### <u>Problem statement</u>: Longest common substring

Given 2 strings `str1` and `str2` made of alphabetical letter only, create a function that returns the length of their common substring.

> The difference between ***subsequence*** and ***substring*** is the **contingueness**. ***substring*** must be contiguous which is not the case for ***subsequence***

The brute force solution is as follow

* Time complexity
  * $\Omicron(mn^3)$
* Space complexity
  * $\Omicron(1)$

In [None]:
def lcs(str1, str2):
    maxLength = 0
    for i in range(len(str1)):
        for j in range(i+1, len(str2)+1):   # + 1 is important because the 2nd parameter of the
                                            # function which return the substring between index i and j in exclusive
            if str[i:j] in str2:
                maxLength = max(maxLength, j-1)
    return maxLength

Let's try to solve it using recursion

* Time complexity
  * $\Omicron(3^{n+m})$
* Space complexity
  * $\Omicron(n+m)$ 

In [None]:
def lcs(str1, str2, i=0, j=0, currLength=0):
    if i == len(str1) or j == len(str2):
        return currLength
    elif str1[i] == str2[j]:
        return max(lcs(str1, str2, i+1, j+1, currLength+1), lcs(str1, str2, i+1, j, 0), lcs(str1, str2, i, j+1, 0))
    else:
        return max(currLength, lcs(str1, str2, i+1, j, 0), lcs(str1, str2, i, j+1, 0))

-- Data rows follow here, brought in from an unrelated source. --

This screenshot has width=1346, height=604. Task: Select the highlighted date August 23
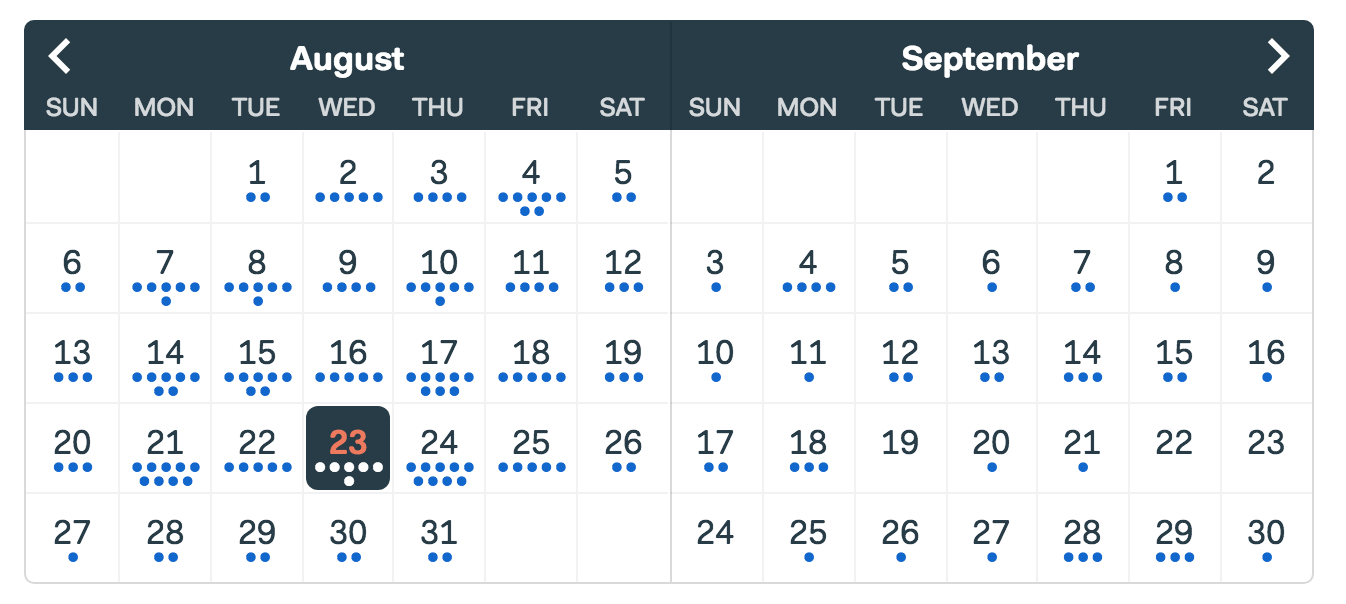(x=348, y=448)
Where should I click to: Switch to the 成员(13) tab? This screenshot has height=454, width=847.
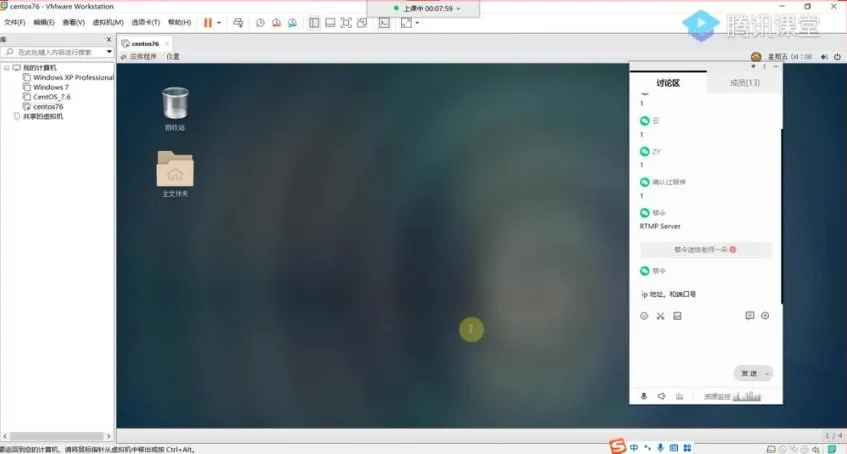744,83
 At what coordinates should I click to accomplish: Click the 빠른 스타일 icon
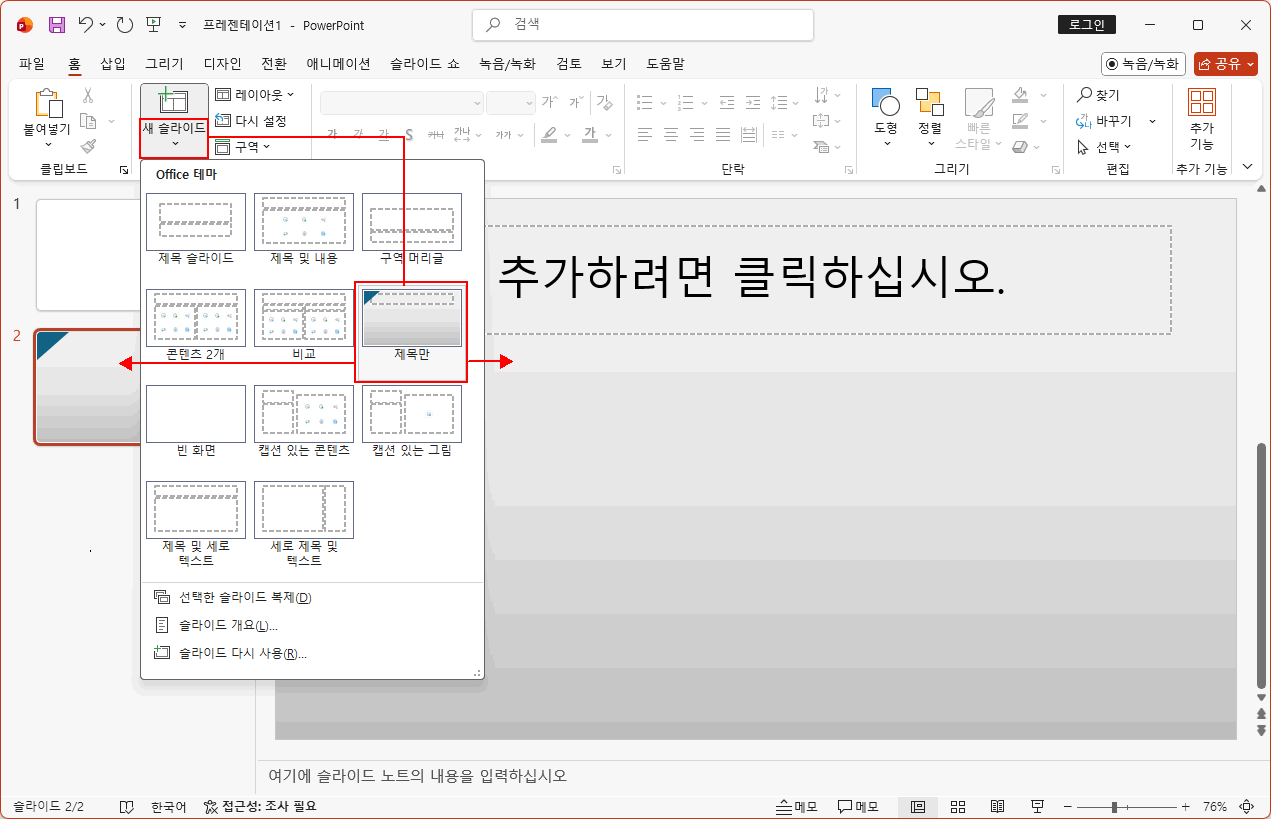point(979,110)
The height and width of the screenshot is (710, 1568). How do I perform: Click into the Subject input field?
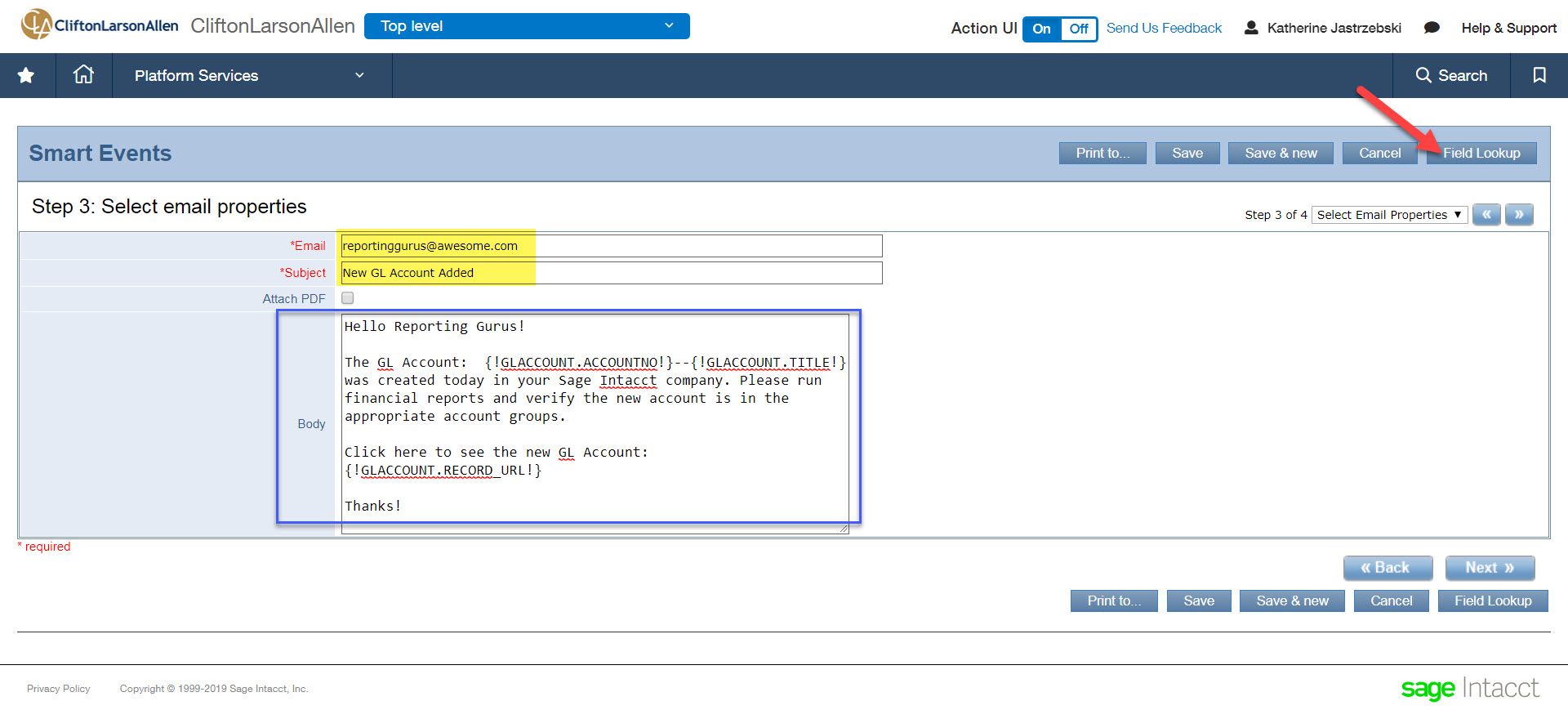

This solution is even worse than the $1^{st}$ one but...

We can improve it using dynamic programming (as always). For that, we will use a row of $n+1$ rows and $m+1$ columns where each cell `dp[i][j]` represents the length of the longest common substring that end at that index. It means that the substring must contain the character of that cell. That means that if $\text{str1}[i-1] \neq \text{str2}[j-1]$, the we directly put $0$ **because we are searching for a common substring, all characters must be equal**

* Time complexity
  * $\Omicron(nm)$
* Space complexity
  * $\Omicron(nm)$

In [None]:
def lcs(str1, str2):
    n = len(str1)
    m = len(str2)
    dp = [[0] * (m+1) for i in range(n+1)]
    maxLength = 0
    for i in range(1, n+1):
        for j in range(1, m+1):
            if str1[i-1] == str2[j-1]:
                dp[i][j] = 1 + dp[i-1][j-1]
                maxLength = max(maxLength, dp[i][j])
            else:
                dp[i][j] = 0
    return maxLength

We can solve this problem by using a **suffix tree**. What is that? It's a data structure that is used to **store all the suffixes of a string**. To understand how does it work, let's build the suffix tree of the string `banana`. Before, let's add a special character at the end of our string `$`.

*"banana$"*

* Time complexity
  * $\Omicron(n + m)$
* Space complexity
  * $\Omicron((n+m)^2)$

In [None]:
def getLcsFromSuffixTree(suffixTree):
    if not suffixTree.hasSuffixFromStr1 or not suffixTree.hasSuffixFromStr2:
        return 0
    else:
        maxFromChild = 0
        for child in suffixTree.childre:
            maxFromChild = max(maxFromChild, getLcsFromSuffixTree(child))
        return len(suffixTree.text) + maxFromChild

def lcs(str1, str2):
    concatenation = str1 + "*" + str2 + "$"
    suffixTree = SuffixTree(concatenation)
    return getLcsFromSuffixTree(suffixTree)